Drive.ai’s Self-Driving Car Service Will Soon Shuttle Texans to Shops, Restaurants, and the Office
Drive.ai, an autonomous vehicle startup, is launching a pilot program in a busy commercial sector of Frisco, Texas that will let people hail self-driving vehicles for free using a smartphone app.
The pilot program, which will kick off in July 2018, will run for six months and be limited to a specific geographic zone in Frisco that has a concentration of retail, entertainment venues, and office space. The program will begin with fixed pick-up and drop-off locations around HALL Park and The Star and then will expand into Frisco Station. The self-driving on-demand service will be operated in conjunction with Frisco TMA, a public-private partnership focused on “last-mile” transportation options.
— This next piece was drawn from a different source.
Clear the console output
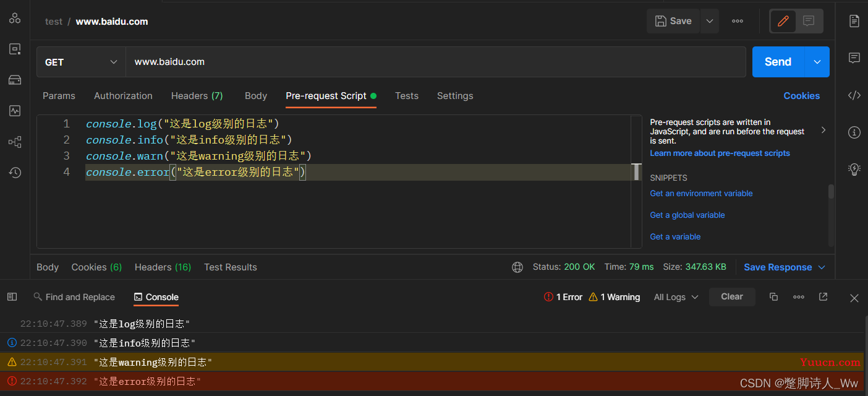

To avoid confusion, Drive.ai has outfitted these self-driving vans with a bright orange paint job and four external screens that communicate the vehicles’ intended actions to pedestrians and other drivers on the roads. There will also be signs posted along the planned route, which is posted below.
Initially, the self-driving vans will have a safety driver behind the wheel. The company says it plans to remove its safety drivers from behind the wheel and put them in the passenger seat instead to educate riders about the experience and the vehicle. Eventually, Drive.ai will remove the employee completely.
The pilot program is a milestone for a company that’s just three years old. It’s also a notable milepost on the industry-wide path towards deploying commercial self-driving car services as well as Drive.ai’s approach to the self-driving vehicle challenge.
Drive.ai was founded in 2015 by former graduate students working in Stanford University’s Artificial Intelligence Lab run by Andrew Ng, a renowned artificial intelligence expert who is the former chief scientist at Chinese tech giant Baidu, and he helped build the Google Brain project with Jeff Dean. Ng is chairman of Drive.ai’s board.
The company came out of stealth mode—a temporary quiet period to avoid alerting competitors—in August 2016 with some details about what it was building.
Since then, the company has provided periodic updates, new board members, a partnership with ride-hailing service Lyft, and its first public video of self-driving technology. But this is by far its biggest announcement to date, and one that illustrates the company’s progress developing and deploying its technology in the real world.
Drive.ai stands out in a sea of autonomous vehicle startups for its application of deep neural networks in self-driving cars. Deep neural networks are a sophisticated form of artificial intelligence algorithms that allow a computer to learn by using a series of connected networks to identify patterns in data. Most companies developing self-driving tech use deep neural networks to handle a specific problems. But they wall off the deep nets and use machine learning algorithms to tie into the broader system.
Drive.ai uses deep nets for the functionality of the self-driving car, including recognizing objects, motion planning, and making decisions based on what it sees.
Deep learning advocates argue that these algorithms are ideal because they work similarly to how the human learns. Other companies say deep nets aren’t ready for prime time and require more research and computing power before they can be used with any reliability in autonomous vehicles.